WHAT IS NEEDED: Quote exactly, and only, the lines from the one containing "This screenshot has height=1091, width=1120." through the end of the material below. Skip pictures.

════════════════

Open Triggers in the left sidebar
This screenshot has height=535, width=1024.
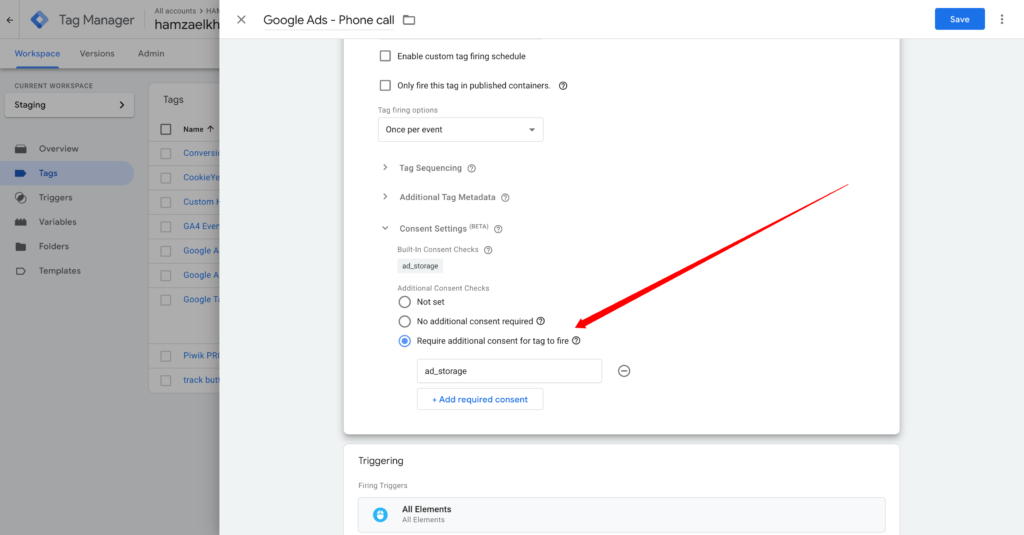coord(55,198)
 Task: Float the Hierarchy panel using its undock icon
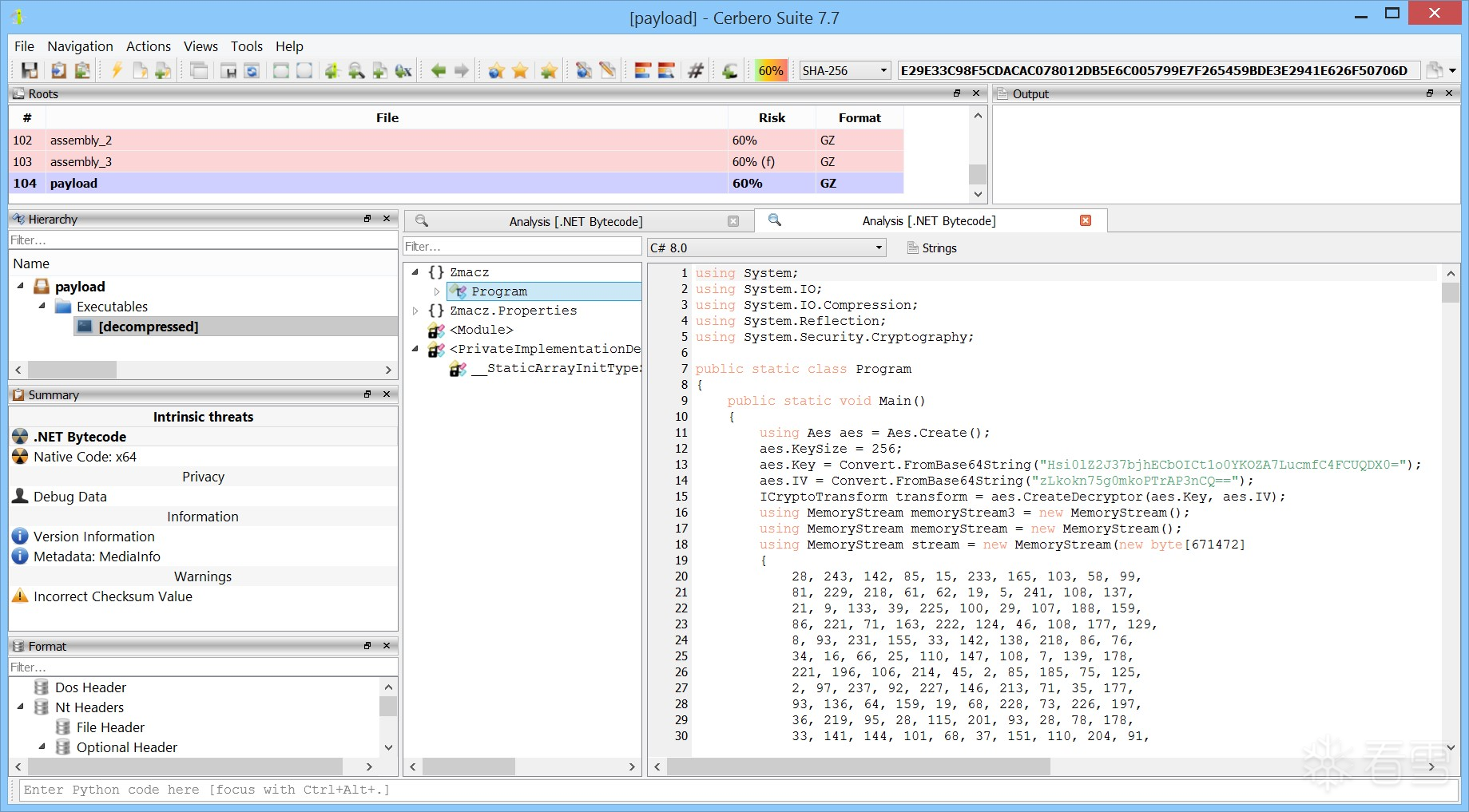tap(367, 219)
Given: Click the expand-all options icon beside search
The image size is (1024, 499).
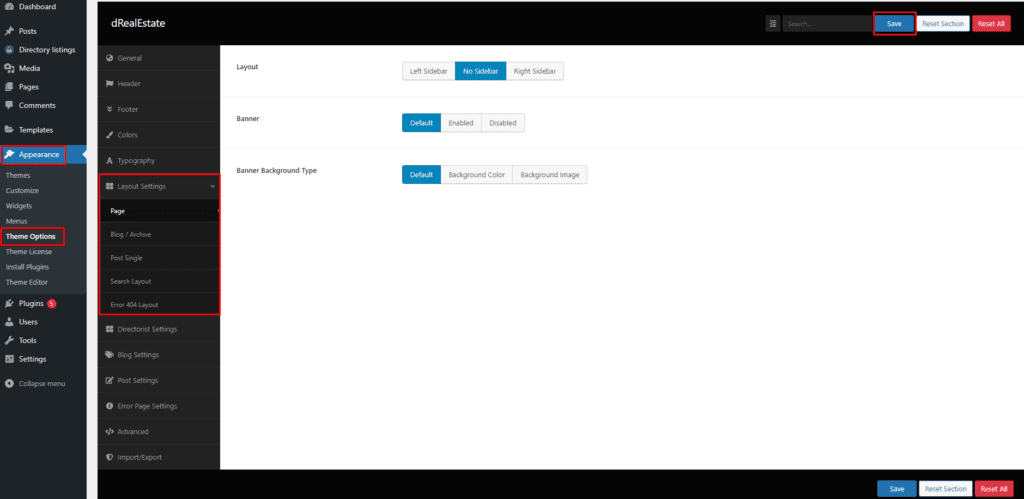Looking at the screenshot, I should point(773,23).
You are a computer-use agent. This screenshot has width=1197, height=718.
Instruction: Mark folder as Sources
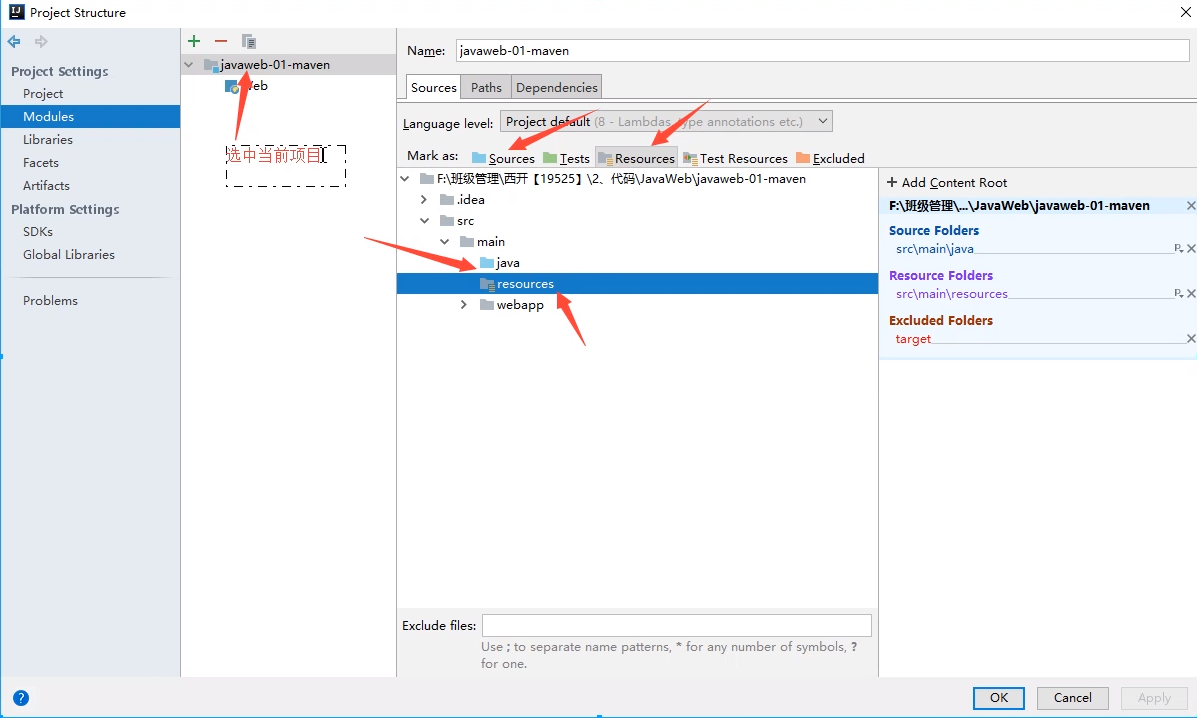(503, 158)
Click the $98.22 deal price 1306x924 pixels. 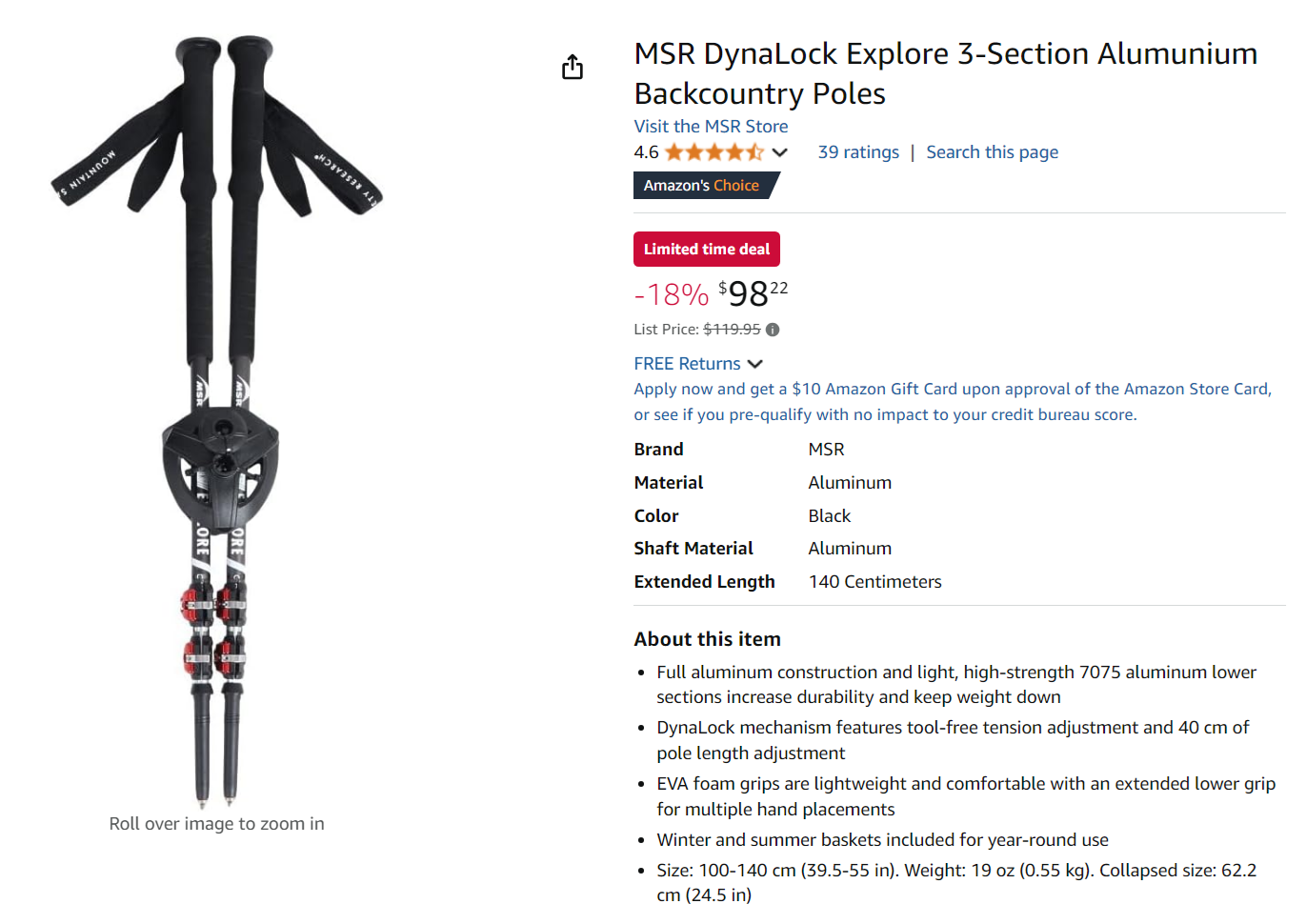tap(753, 293)
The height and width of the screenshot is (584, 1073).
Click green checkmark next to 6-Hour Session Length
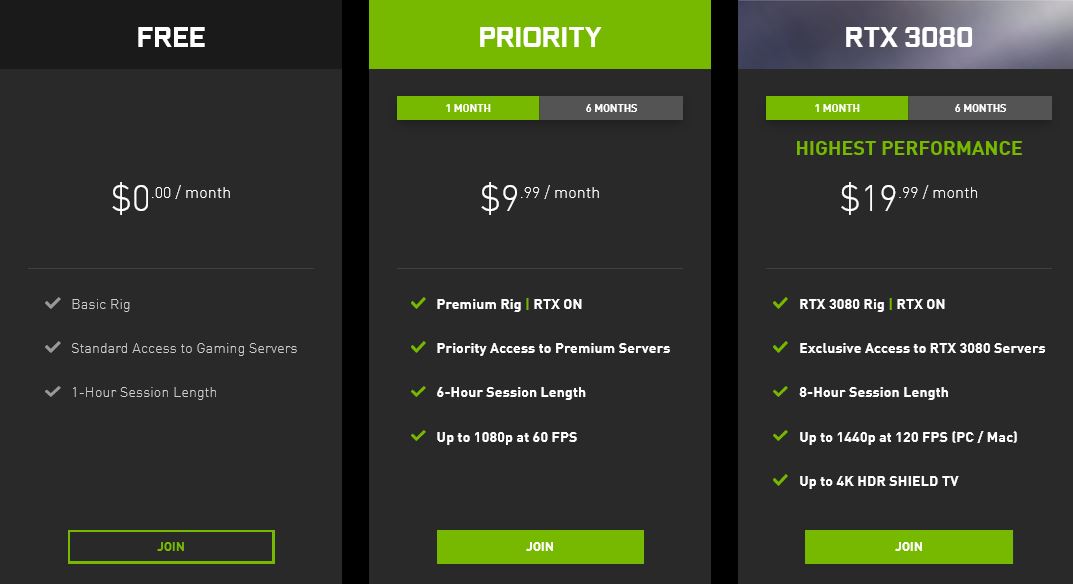point(418,392)
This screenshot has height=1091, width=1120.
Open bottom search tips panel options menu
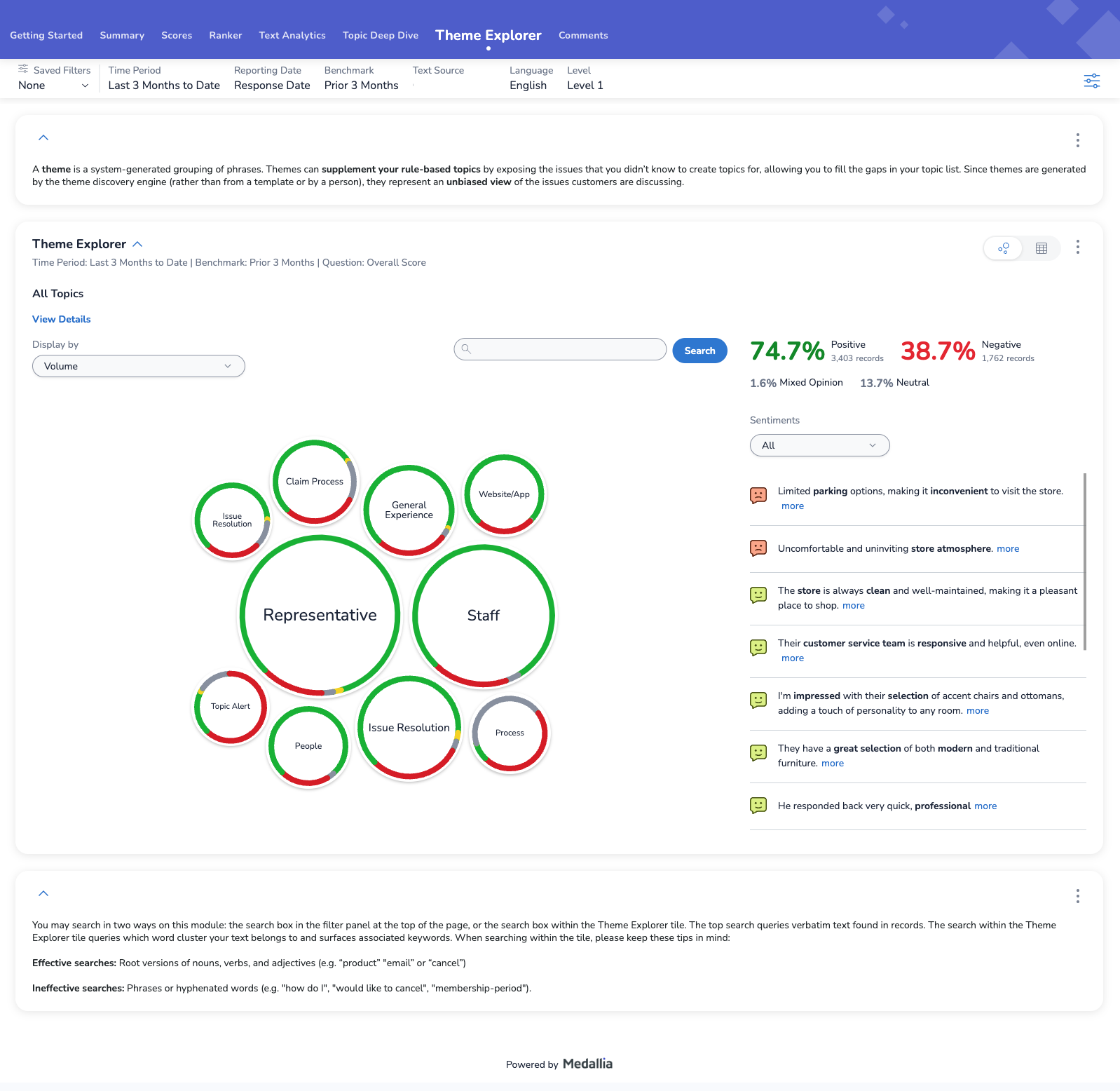(x=1077, y=896)
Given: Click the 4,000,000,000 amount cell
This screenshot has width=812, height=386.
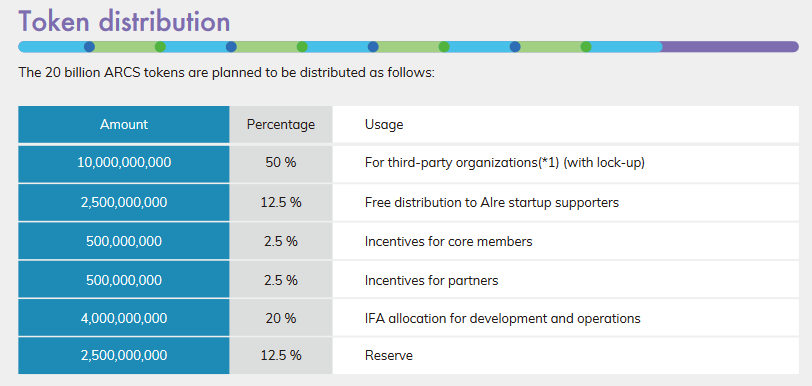Looking at the screenshot, I should (x=124, y=318).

════════════════

SOLUTION FOR THIS TASK:
This screenshot has height=1091, width=1120.
Open bottom search tips panel options menu
(x=1077, y=896)
Given: Click the 4,000,000,000 amount cell
This screenshot has width=812, height=386.
Looking at the screenshot, I should (x=124, y=318).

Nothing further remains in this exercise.